= Beginning of Section =
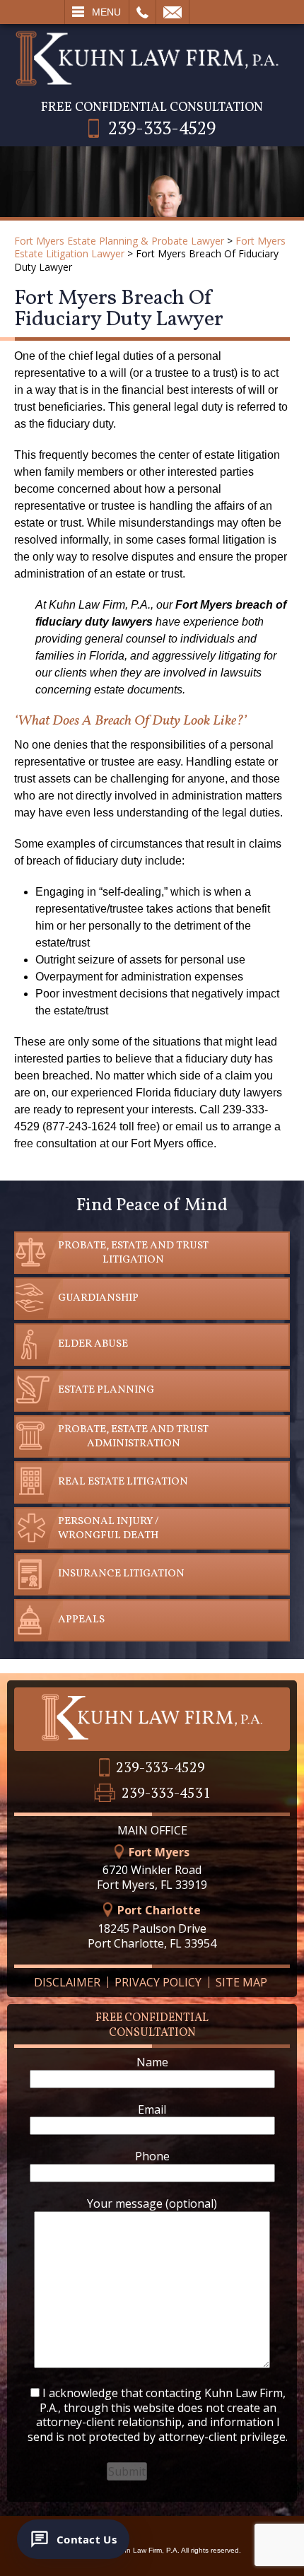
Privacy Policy (158, 1982)
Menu (106, 12)
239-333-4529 (162, 128)
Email (172, 12)
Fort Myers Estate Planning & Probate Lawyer (119, 240)
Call (142, 12)
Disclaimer (67, 1982)
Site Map (241, 1982)
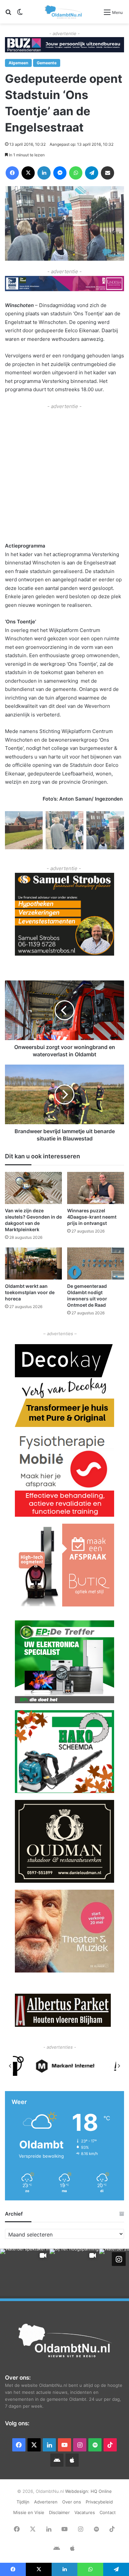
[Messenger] (59, 173)
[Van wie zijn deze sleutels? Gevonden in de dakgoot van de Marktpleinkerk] (33, 1188)
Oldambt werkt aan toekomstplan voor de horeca (30, 1292)
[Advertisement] (64, 475)
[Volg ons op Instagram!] (118, 2259)
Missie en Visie (28, 2512)
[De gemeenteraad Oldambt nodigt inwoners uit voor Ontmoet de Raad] (95, 1263)
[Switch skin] (20, 14)
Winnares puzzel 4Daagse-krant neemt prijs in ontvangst (91, 1217)
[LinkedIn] (44, 173)
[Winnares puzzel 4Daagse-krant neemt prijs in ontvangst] (95, 1188)
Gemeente (47, 62)
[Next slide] (118, 2066)
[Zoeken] (8, 14)
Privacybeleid (99, 2501)
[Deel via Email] (107, 173)
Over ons (71, 2501)
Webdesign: (78, 2491)
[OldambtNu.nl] (64, 12)
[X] (28, 173)
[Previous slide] (10, 2066)
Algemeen (18, 62)
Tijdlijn (23, 2501)
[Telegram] (91, 173)
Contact (108, 2512)
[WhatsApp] (75, 173)
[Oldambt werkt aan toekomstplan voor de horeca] (33, 1263)
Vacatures (84, 2512)
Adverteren (46, 2501)
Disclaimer (59, 2512)
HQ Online (101, 2491)
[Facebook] (12, 173)
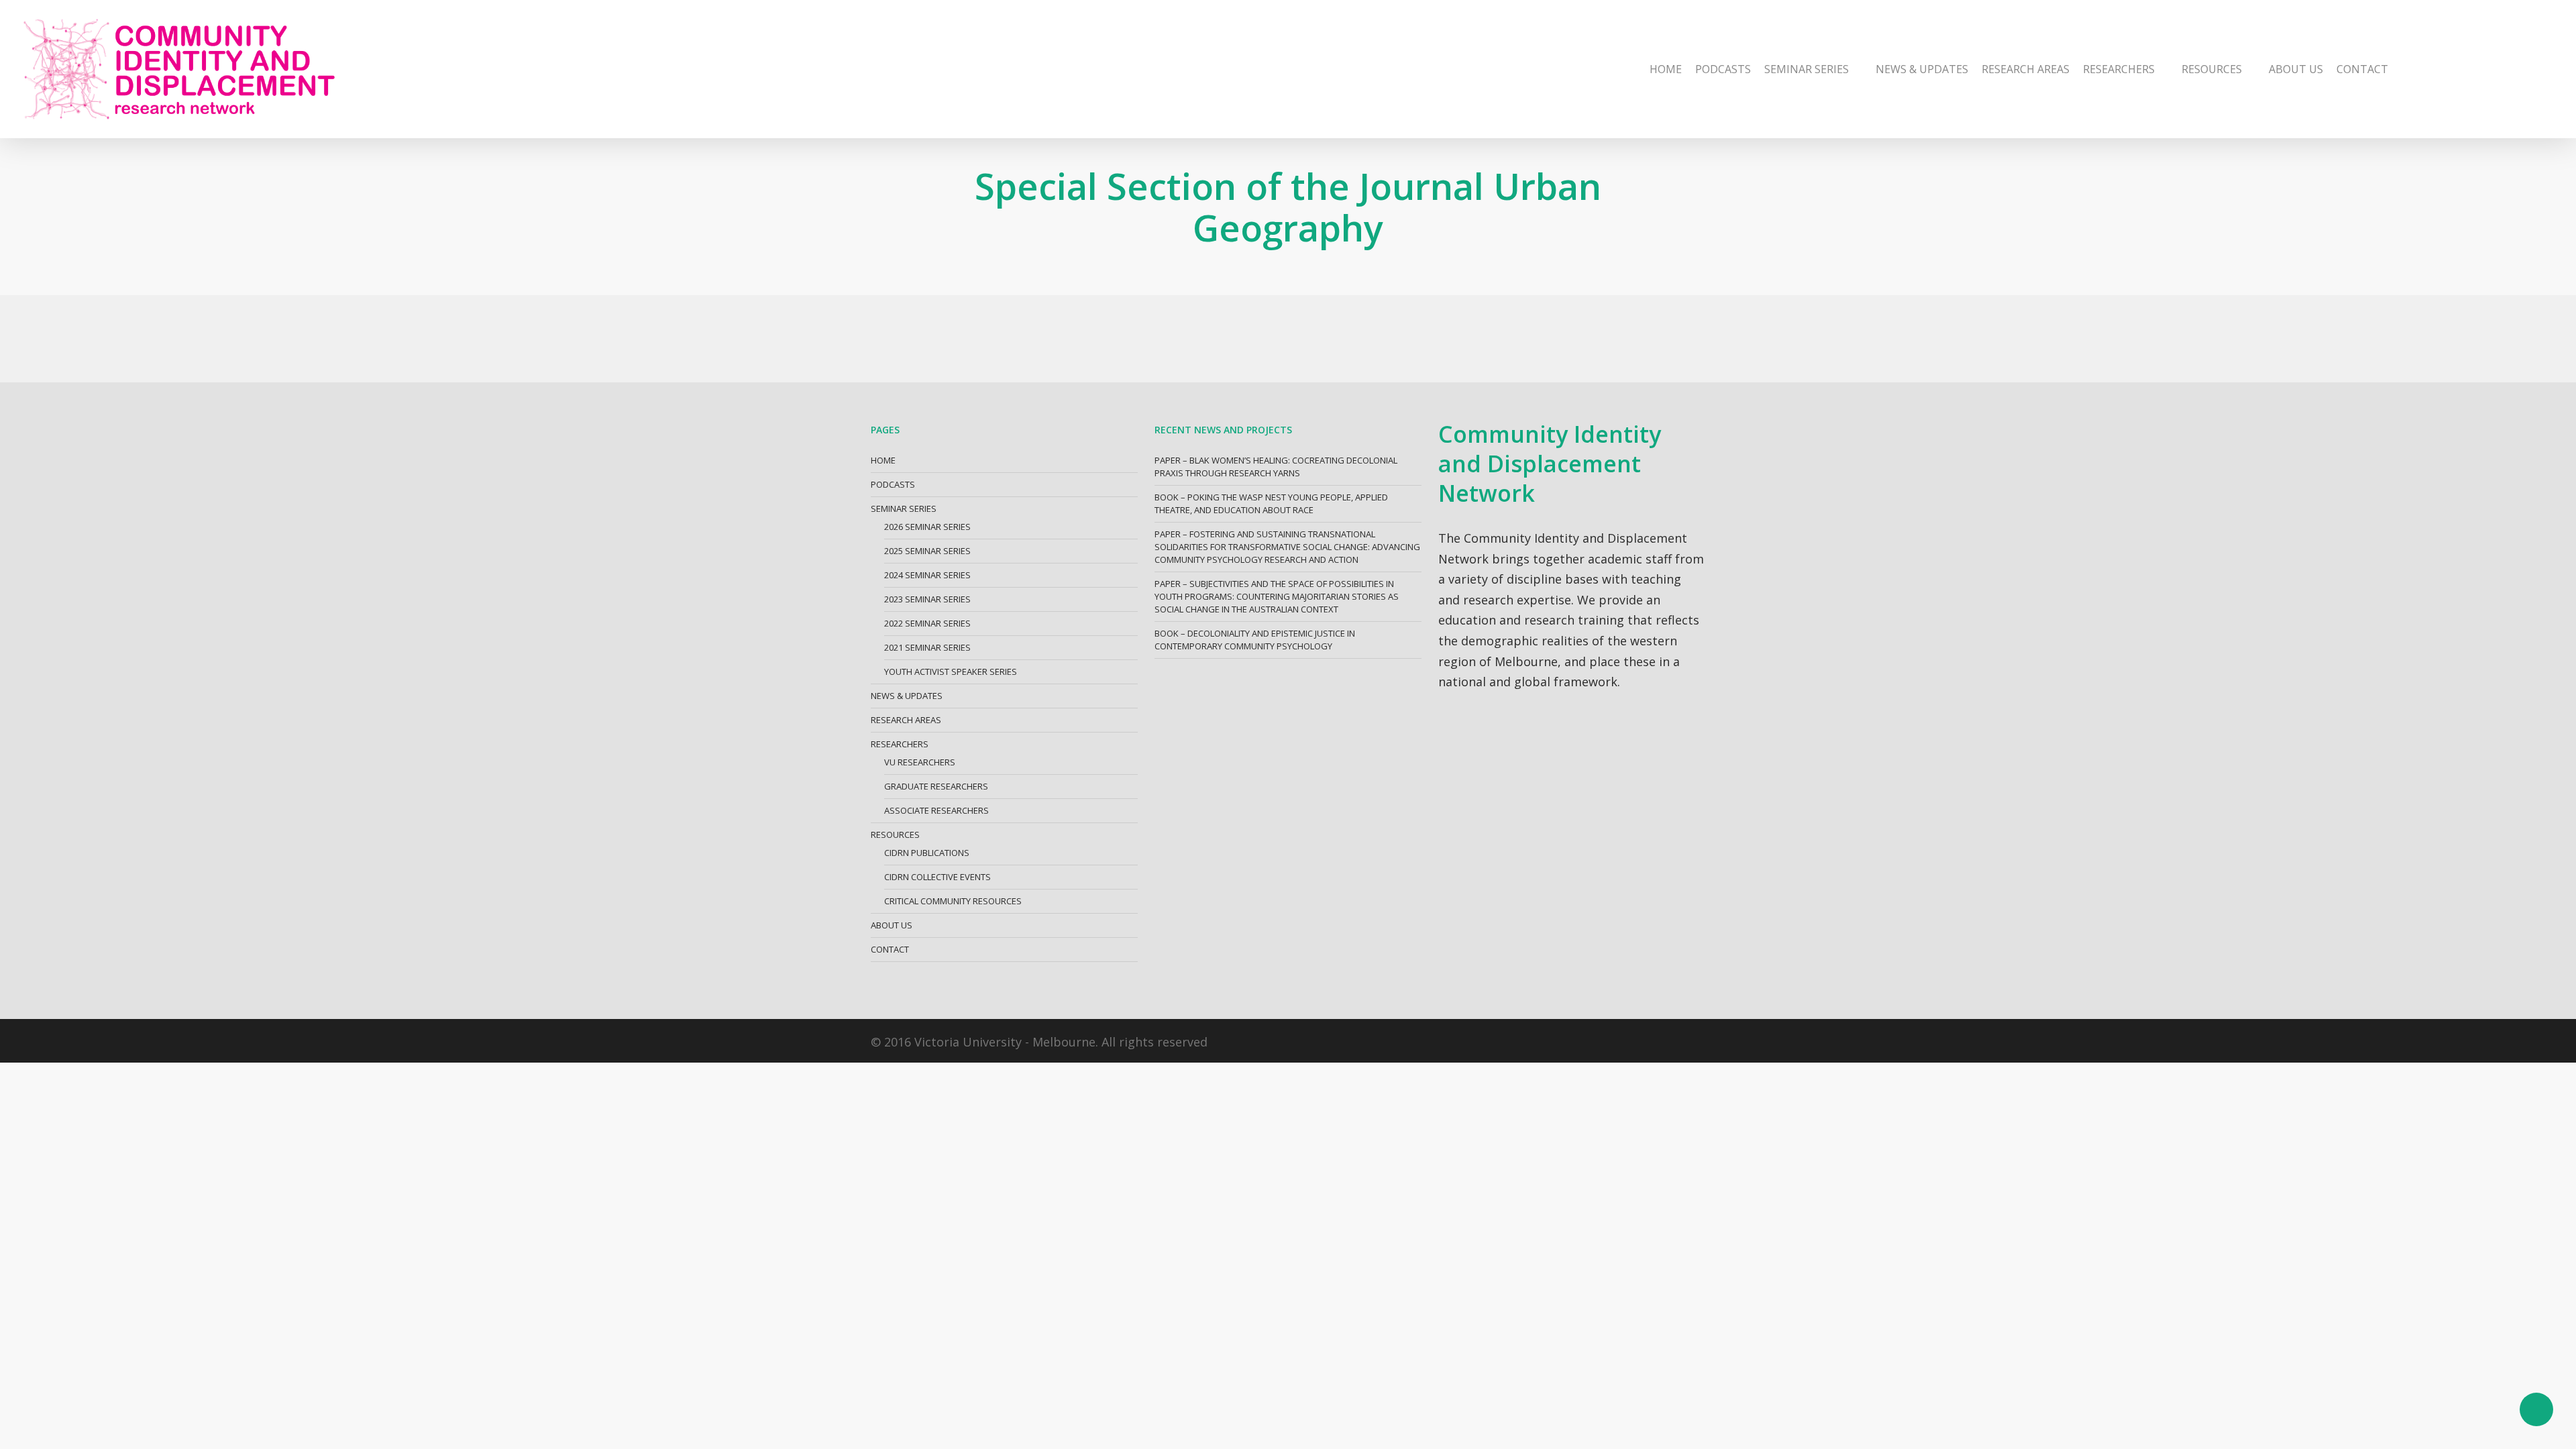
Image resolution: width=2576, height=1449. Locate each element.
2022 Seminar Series (927, 623)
= End of Section =
Exact copy, pictures excluded: repeat the lines from the top of the material through the line with "[Facebook] (12, 173)".

**Reply to the task:**
Privacy Policy (158, 1982)
Menu (106, 12)
239-333-4529 (162, 128)
Email (172, 12)
Fort Myers Estate Planning & Probate Lawyer (119, 240)
Call (142, 12)
Disclaimer (67, 1982)
Site Map (241, 1982)
[Messenger] (59, 173)
[Van wie zijn deze sleutels? Gevonden in de dakgoot van de Marktpleinkerk] (33, 1188)
Oldambt werkt aan toekomstplan voor de horeca (30, 1292)
[Advertisement] (64, 475)
[Volg ons op Instagram!] (118, 2259)
Missie en Visie (28, 2512)
[De gemeenteraad Oldambt nodigt inwoners uit voor Ontmoet de Raad] (95, 1263)
[Switch skin] (20, 14)
Winnares puzzel 4Daagse-krant neemt prijs in ontvangst (91, 1217)
[LinkedIn] (44, 173)
[Winnares puzzel 4Daagse-krant neemt prijs in ontvangst] (95, 1188)
Gemeente (47, 62)
[Next slide] (118, 2066)
[Zoeken] (8, 14)
Privacybeleid (99, 2501)
[Deel via Email] (107, 173)
Over ons (71, 2501)
Webdesign: (78, 2491)
[OldambtNu.nl] (64, 12)
[X] (28, 173)
[Previous slide] (10, 2066)
Algemeen (18, 62)
Tijdlijn (23, 2501)
[Telegram] (91, 173)
Contact (108, 2512)
[WhatsApp] (75, 173)
[Oldambt werkt aan toekomstplan voor de horeca] (33, 1263)
Vacatures (84, 2512)
Adverteren (46, 2501)
Disclaimer (59, 2512)
HQ Online (101, 2491)
[Facebook] (12, 173)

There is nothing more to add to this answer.